## [Problem to solve]
Please quote every line of text in the records below word for word, leaving the pictures out.

[Element lookup records]
····················

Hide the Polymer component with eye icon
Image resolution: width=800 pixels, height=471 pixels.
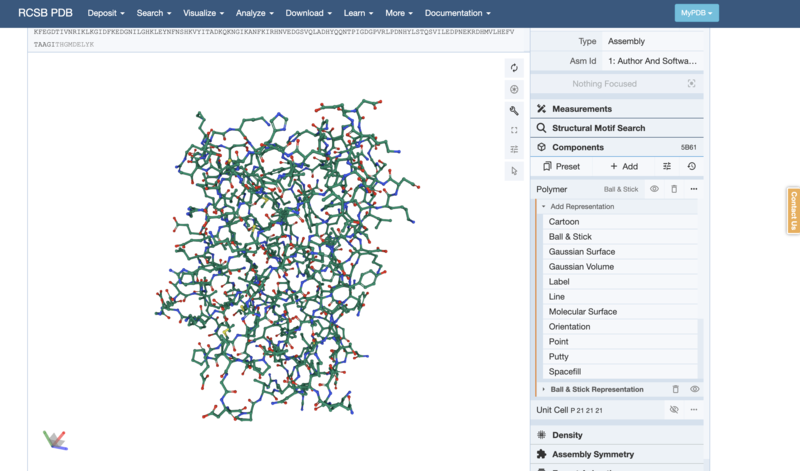point(654,189)
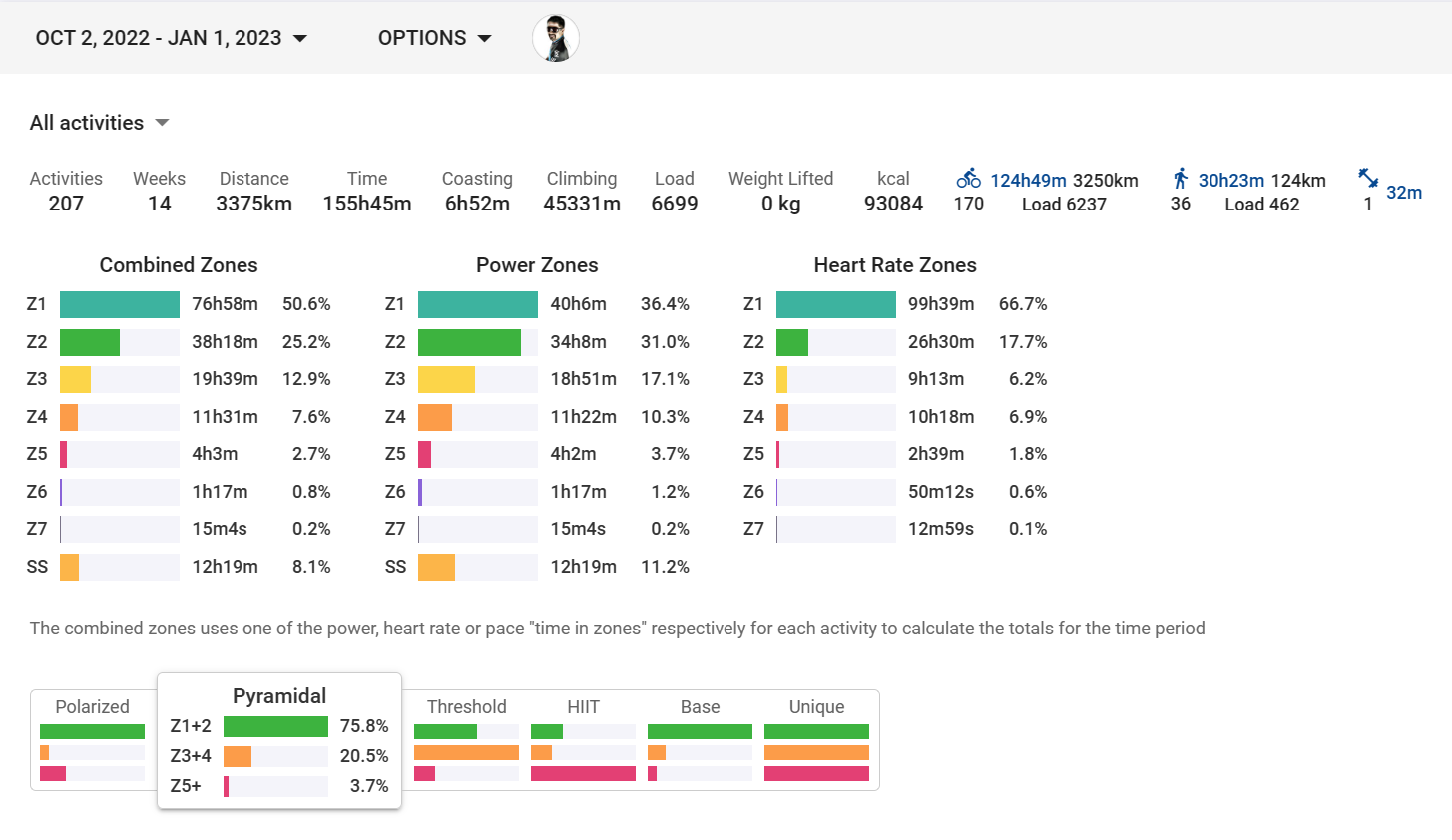The image size is (1452, 840).
Task: Select the Base distribution type
Action: coord(700,738)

····················

## [Task output]
Hide the Polymer component with eye icon
Image resolution: width=800 pixels, height=471 pixels.
point(654,189)
The image size is (1452, 840).
Task: Select the Base distribution type
Action: coord(700,738)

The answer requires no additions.